* Set task
Turn the records into a numbered list, starting at the line that has "Image resolution: width=1462" and ending after the line that has "Looking at the". Drop blank lines and keep the pictures out of your list.

* Dataset records

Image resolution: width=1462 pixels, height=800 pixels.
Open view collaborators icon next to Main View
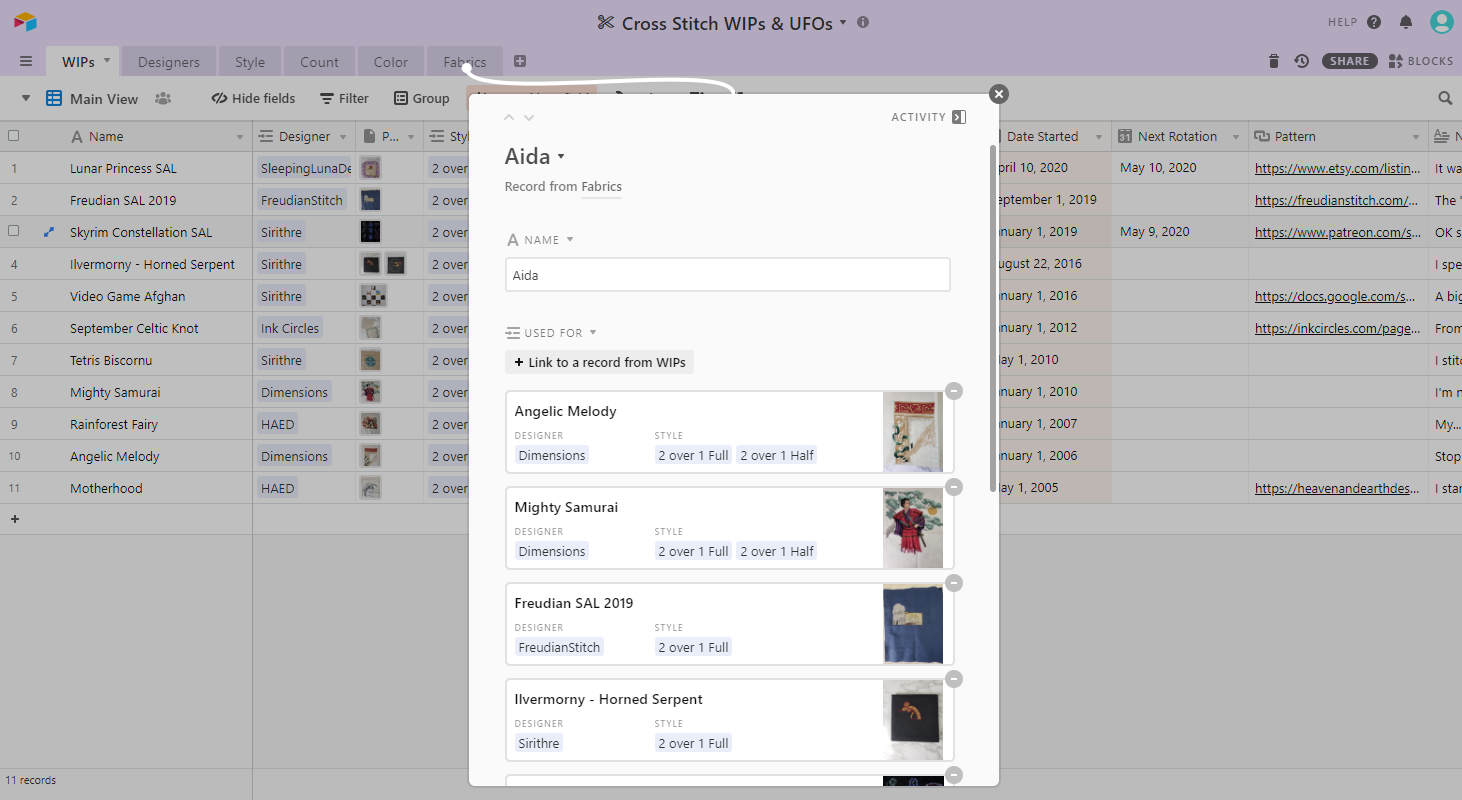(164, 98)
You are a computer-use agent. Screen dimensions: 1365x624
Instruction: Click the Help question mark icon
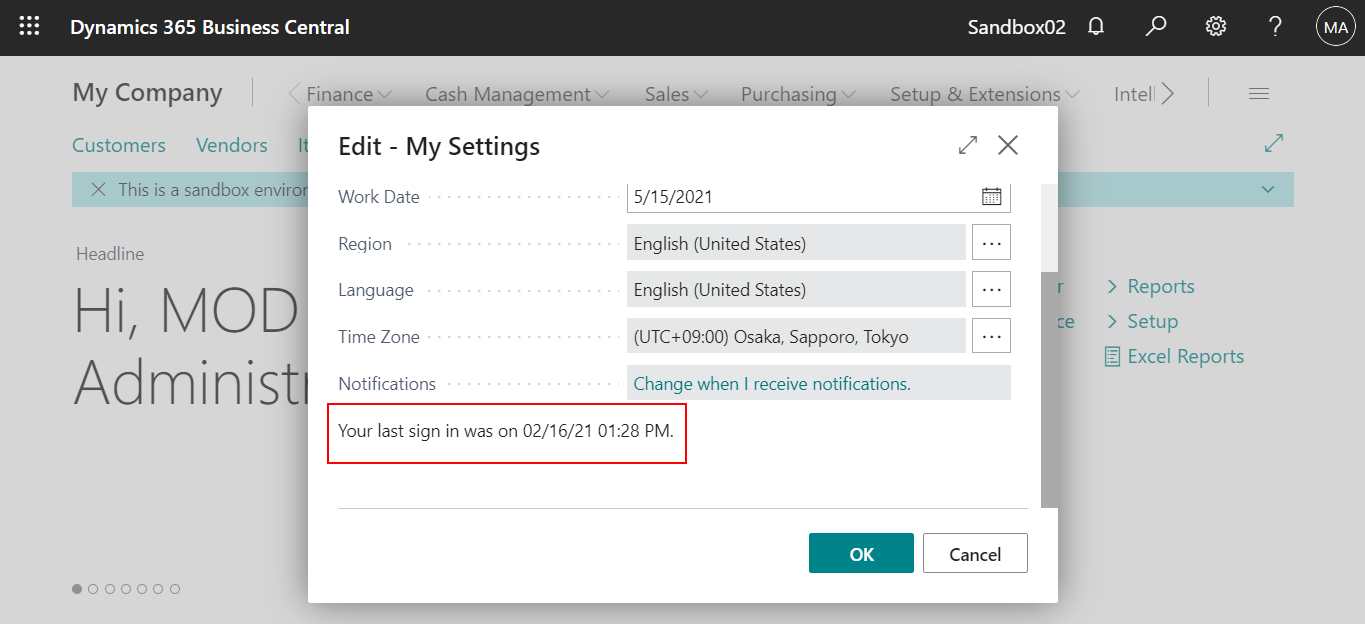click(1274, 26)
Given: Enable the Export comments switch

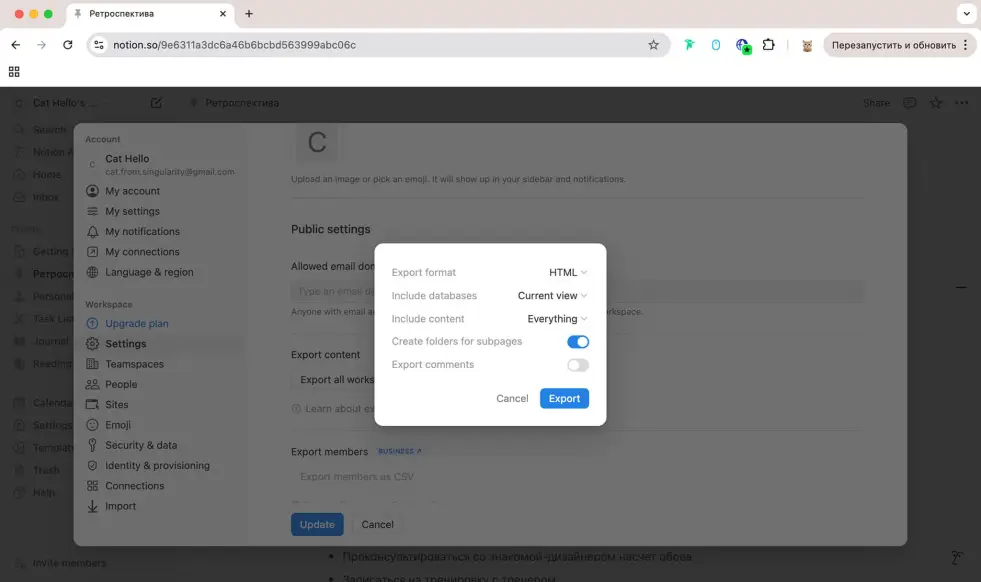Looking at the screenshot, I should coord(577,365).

---

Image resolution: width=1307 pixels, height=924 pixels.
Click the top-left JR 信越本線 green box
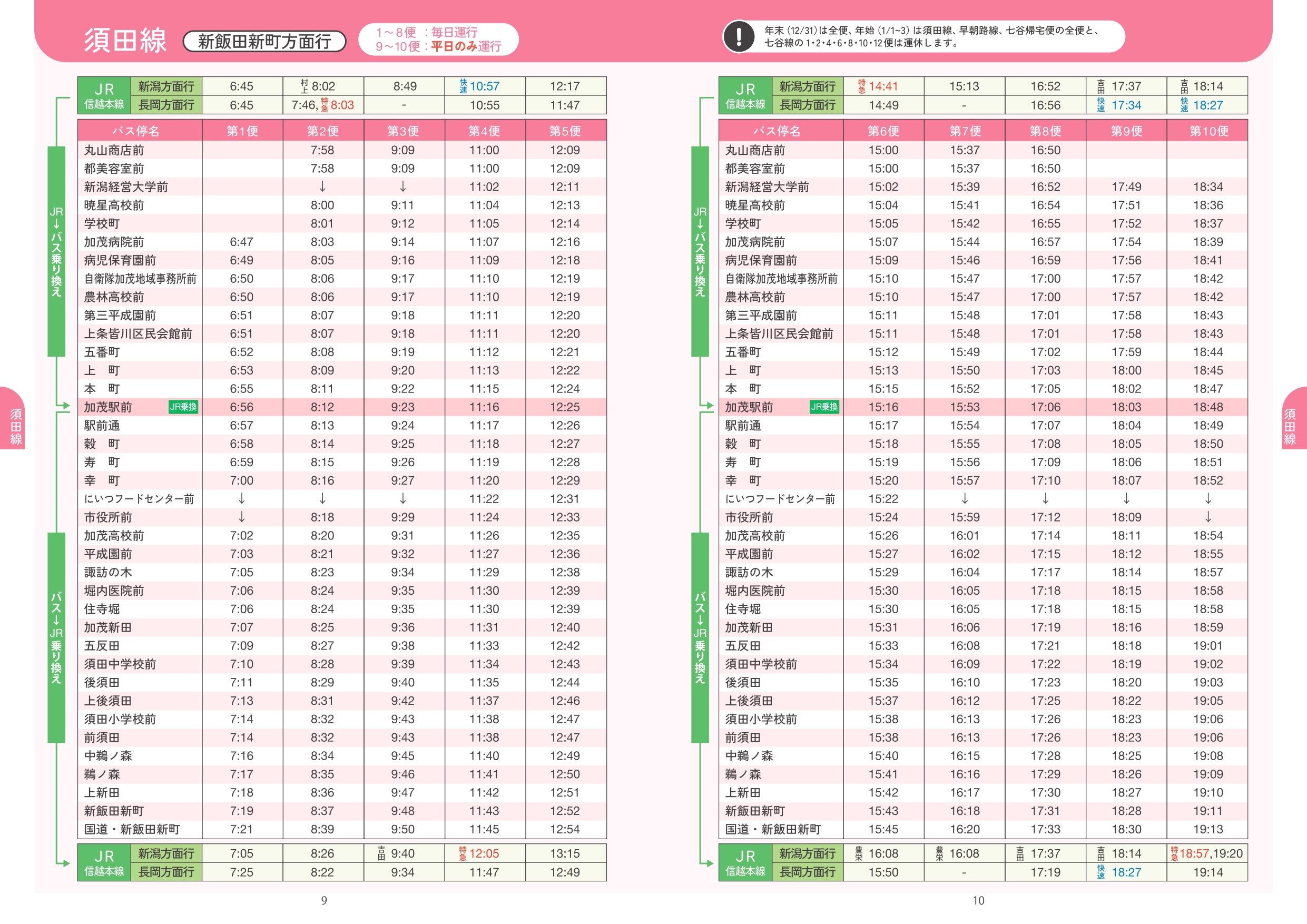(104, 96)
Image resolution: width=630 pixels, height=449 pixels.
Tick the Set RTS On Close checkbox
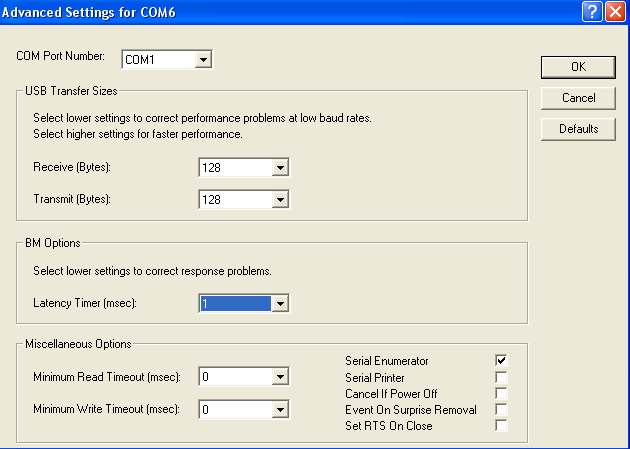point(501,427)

* Written answer
1. Image resolution: width=1462 pixels, height=800 pixels.
2. Open view collaborators icon next to Main View
3. (164, 98)
4. You are a computer-use agent. Screen dimensions: 1365x624
5. Instruction: Click the Help question mark icon
6. click(1274, 26)
7. Given: Enable the Export comments switch
8. Looking at the screenshot, I should coord(577,365).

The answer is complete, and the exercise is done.